Little Tips

    # Run a command in each git submodule (show status)
    for foo in `find . -iname .git -type d ` ; do repo=`dirname $foo` ; ( echo "                == $repo ==" ; cd $repo ; git status ) ; done
    # Run a command in each git submodule (show remote URL)
   for foo in `find . -iname .git -type d ` ; do repo=`dirname $foo` ; ( cd $repo ; url=`git remote show origin | grep URL | cut -c 8-`; printf "%-47s\t%s\n" "$repo" "$url" ) ; done

Make your command-line history extend to the beginning of time

I save my entire command-line history, archived by month, and have a shell script that lets me search back through it — if I need to recall the command line parameters to do an ssh tunnel or to make curl do a form POST I can pull it up from that time in June when I figured out how.
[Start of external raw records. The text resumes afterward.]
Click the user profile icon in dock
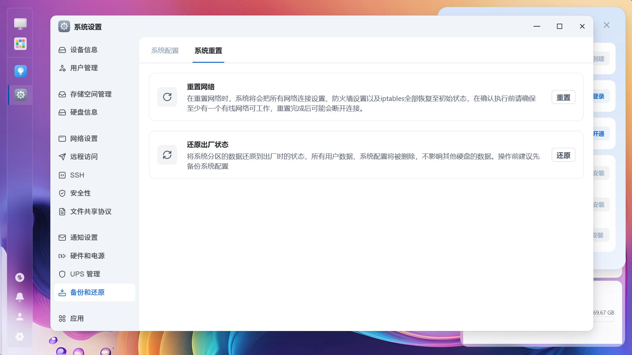Image resolution: width=632 pixels, height=355 pixels. 20,317
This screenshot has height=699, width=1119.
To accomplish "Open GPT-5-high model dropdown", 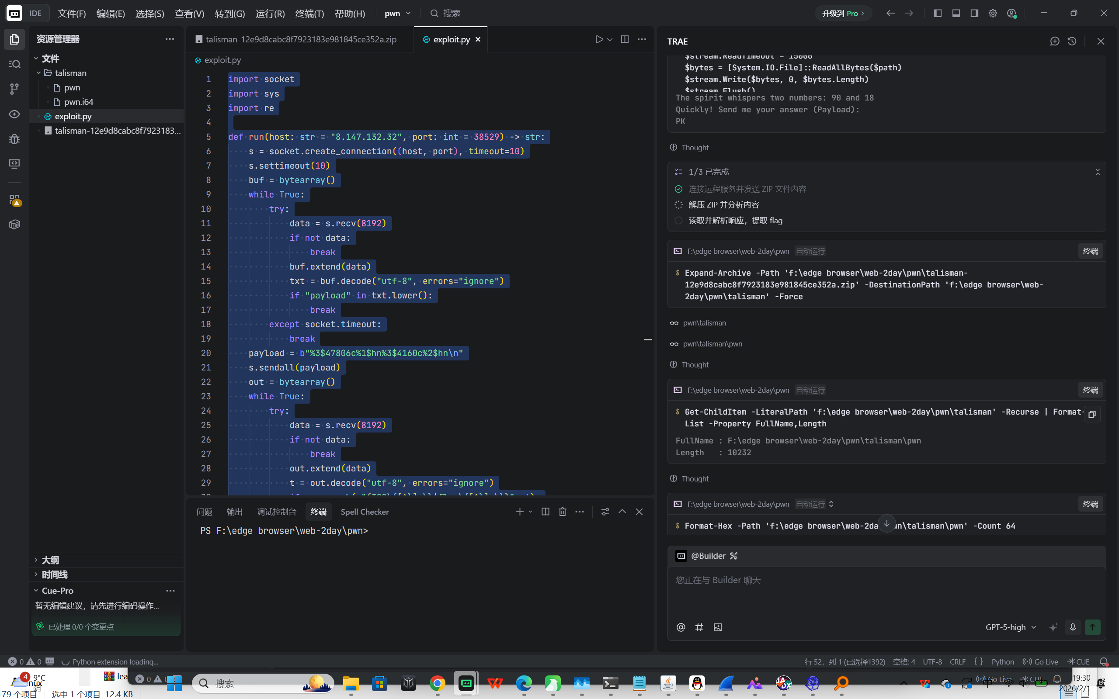I will click(1010, 627).
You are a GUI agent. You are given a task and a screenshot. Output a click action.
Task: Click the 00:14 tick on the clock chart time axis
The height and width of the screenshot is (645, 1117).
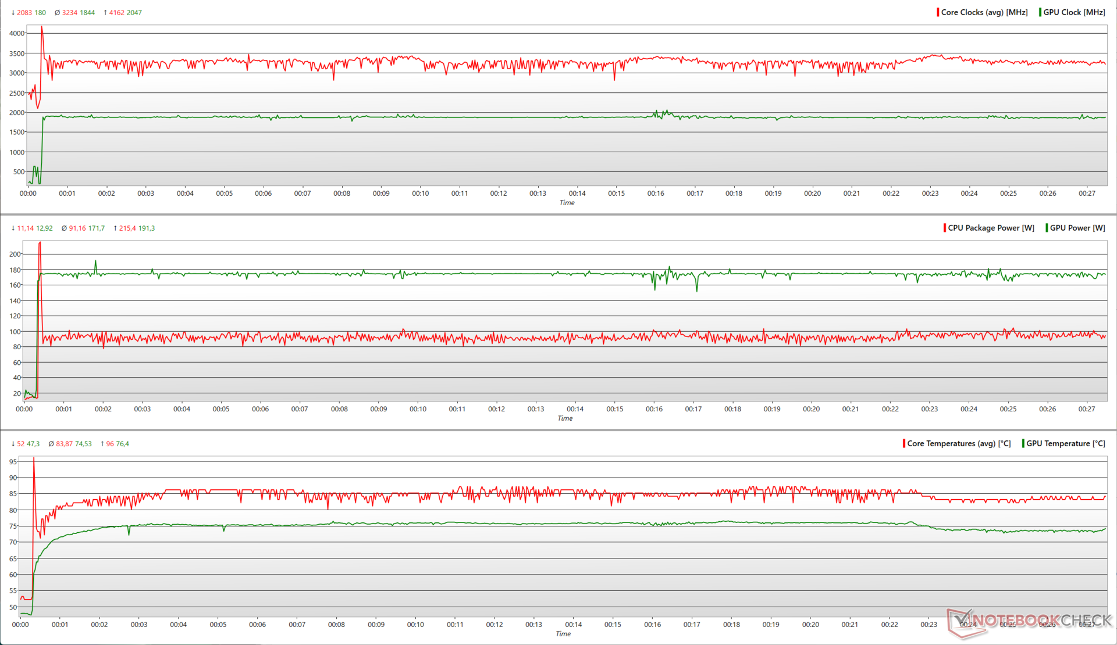point(577,194)
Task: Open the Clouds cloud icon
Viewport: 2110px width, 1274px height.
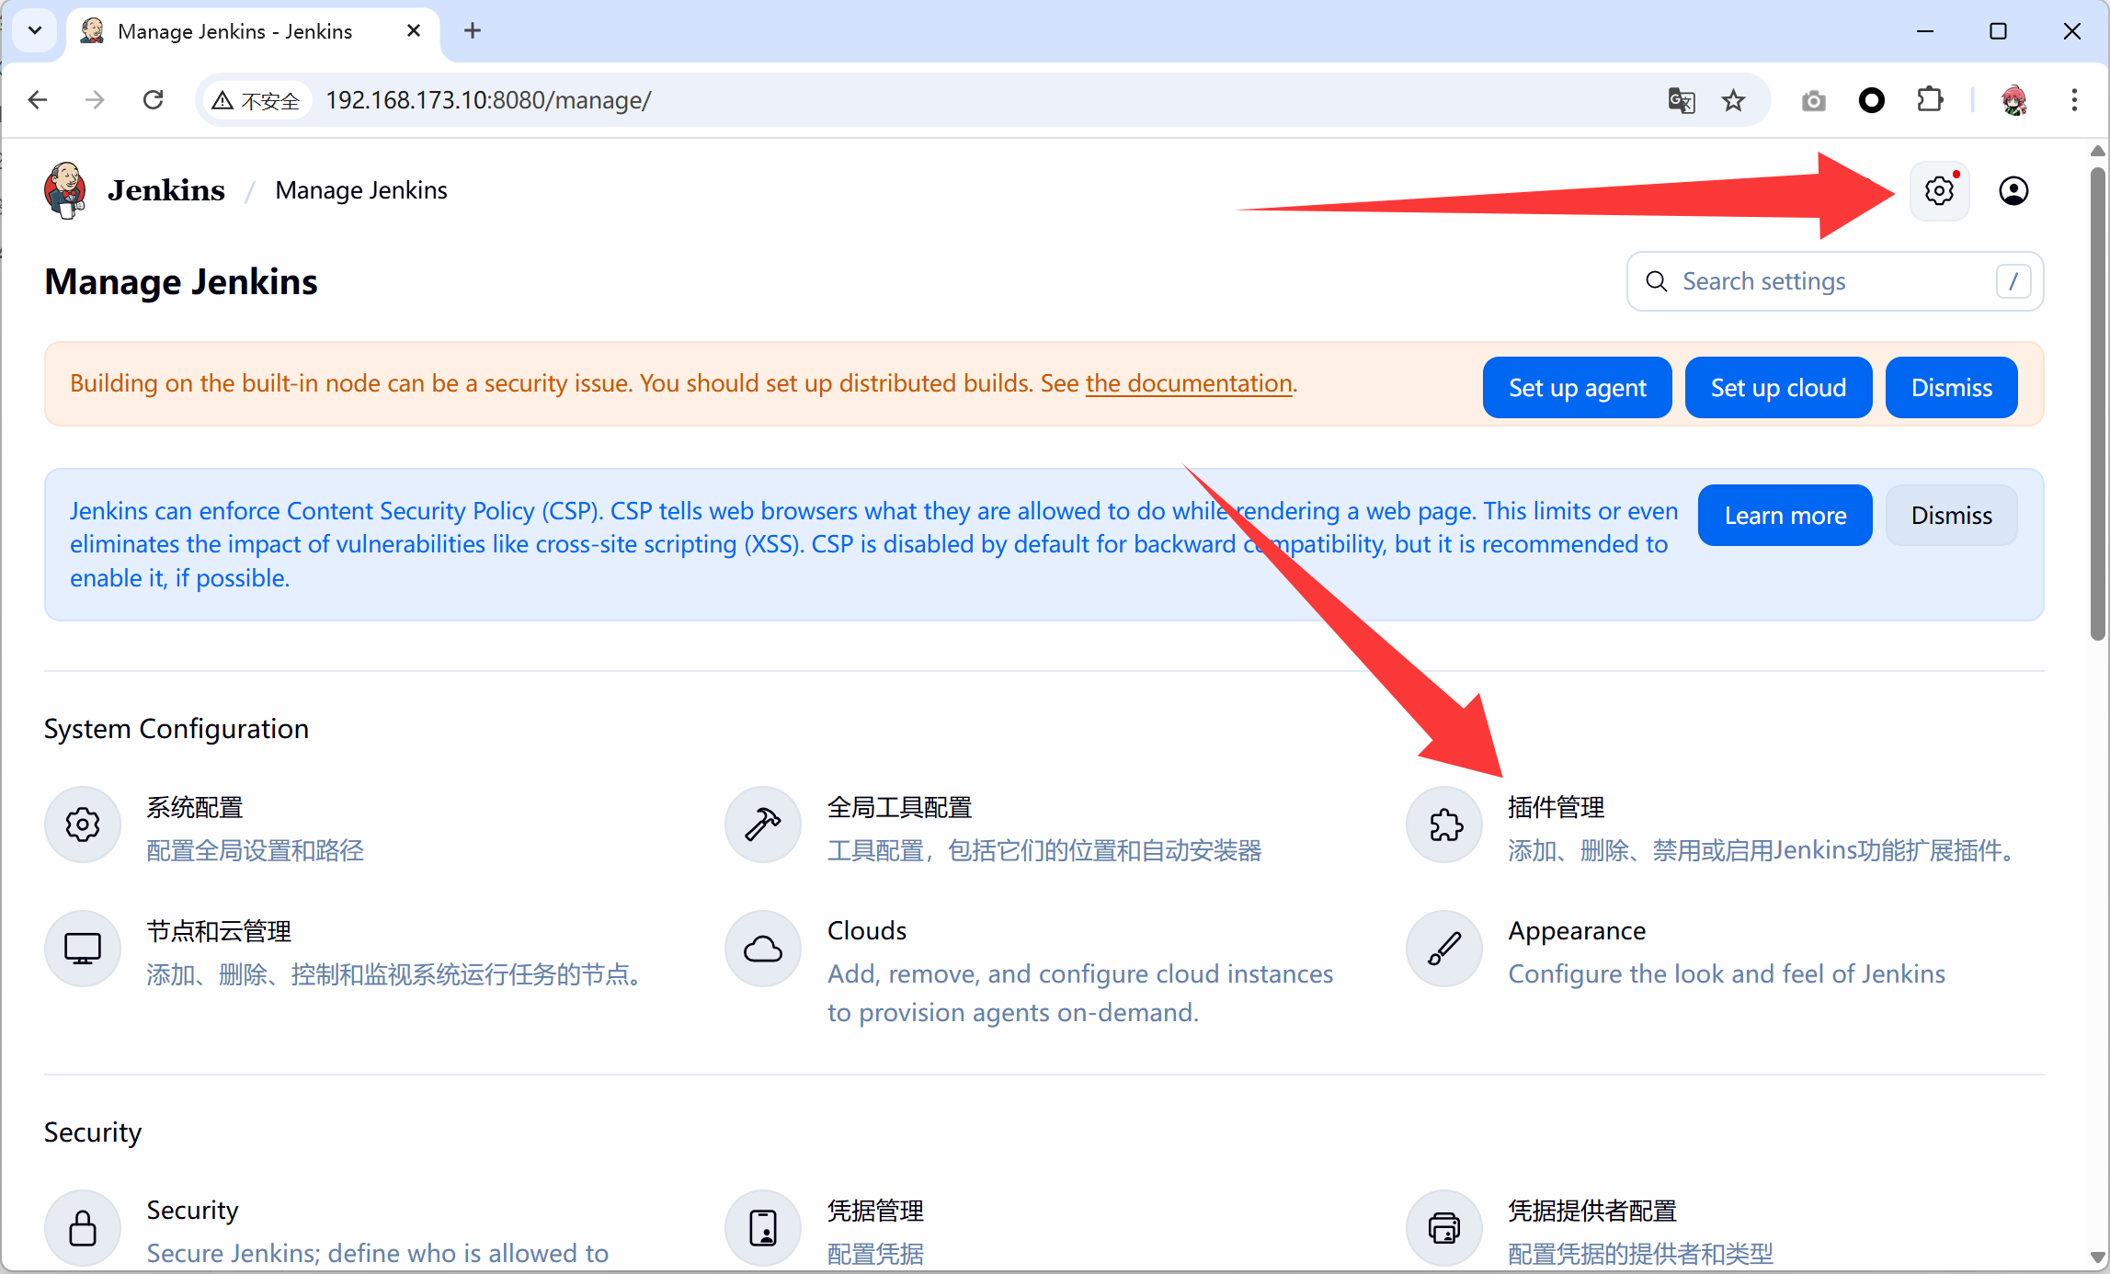Action: [763, 949]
  # no limit on history file size
  unset  HISTFILESIZE
  # 10k lines limit on in-memory history
  export HISTSIZE=10000
  # name the history file after the date
  export HISTFILE=$HOME/.history-bash/"hist-`date +%Y-%W`.hist"
  # if starting a brand-new history file
  if [[ ! -f $HISTFILE ]]; then
    # seed new history file with the last part of the most recent history file
    LASTHIST=~/.history-bash/`/bin/ls -1tr ~/.history-bash/ | tail -n 1`;
    if [[ -f "$LASTHIST" ]]; then tail -n 1000 "$LASTHIST" > $HISTFILE  ; fi
  fi
  # seed history buffer from history file
  history -n $HISTFILE

h3. Password safety from the command line

For many commands — mysql, curl/wget, others — it’s convenient to pass your credentials from the command line rather than (unsafely) in a file or (inconveniently) enter them each time. There’s a danger, though, that you’ll accidentally save that password in your .history for anyone with passing access to find.
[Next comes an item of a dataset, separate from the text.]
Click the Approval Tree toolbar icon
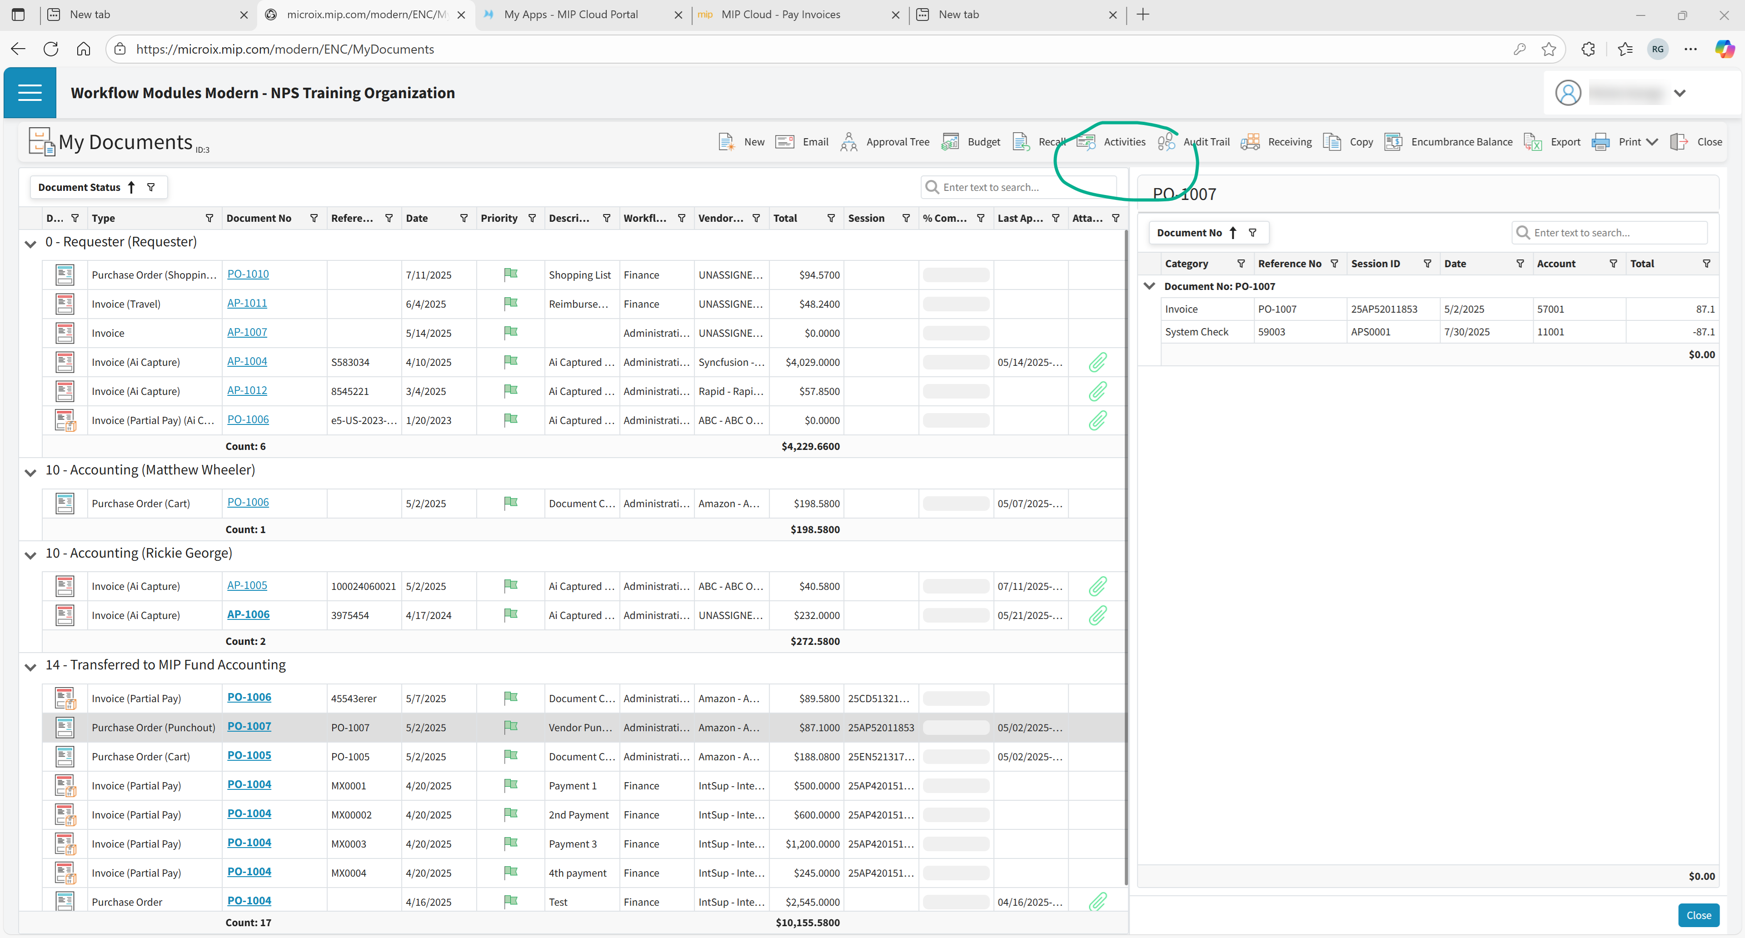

In my .bashrc, I set export HISTCONTROL=ignorespace — now any command entered with leading spaces on the command line is NOT saved in the history buffer (use ignoreboth to also ignore repeated commands). If I know I’m going to be running repeated commands that require a password on the command line, I can just set an environment variable in an ignored line, and then recall the password variable:

womper ~/wukong$      DBPASS=my.sekritpass1234
womper ~/wukong$ mysql -u ics --password=$DBPASS ics_dev

or for another example,

womper ~/wukong$       twuserpass="myusername:twittterpassword"
womper ~/wukong$ curl -s -u $twuserpass http://stream.twitter.com/1/statuses/sample.json

TSV / Hadoop Streaming Fu

Hadoop streaming uses tab-separated text files.

Quickie histogram:

I keep around a few useful

    cat file.tsv | cuttab 3 | cutc 6 | sort | uniq -c


This take file.tsv and extracts the third column (cuttab 3), takes the first six characters (YYYYMM) ; then sorts (putting all distinct entries together in a run) ; and takes the count of each run. Its output is

   4245 200904
  14660 200905
   7654 200906

A few other useful hadoop commands:

A filename of ‘-’ to the -put command makes it use STDIN. For example, this creates a file on the HDFS with a recursive listing of the somedir directory:

    hadoop fs -lsr somedir | hadoop fs -put - tmp/listing


Wukong’s hdp-du command is tab-separated

    hdp-du somedir | hdp-put - tmp/listing


So you can also run an HDFS file through a quick filter:

   hdp-cat somefile.tsv | cuttab 2 | hdp-put - somefile-col2.tsv 


(If you brainfart and use ‘… > hdp-put …’ know that I’ve done so a dozen times too).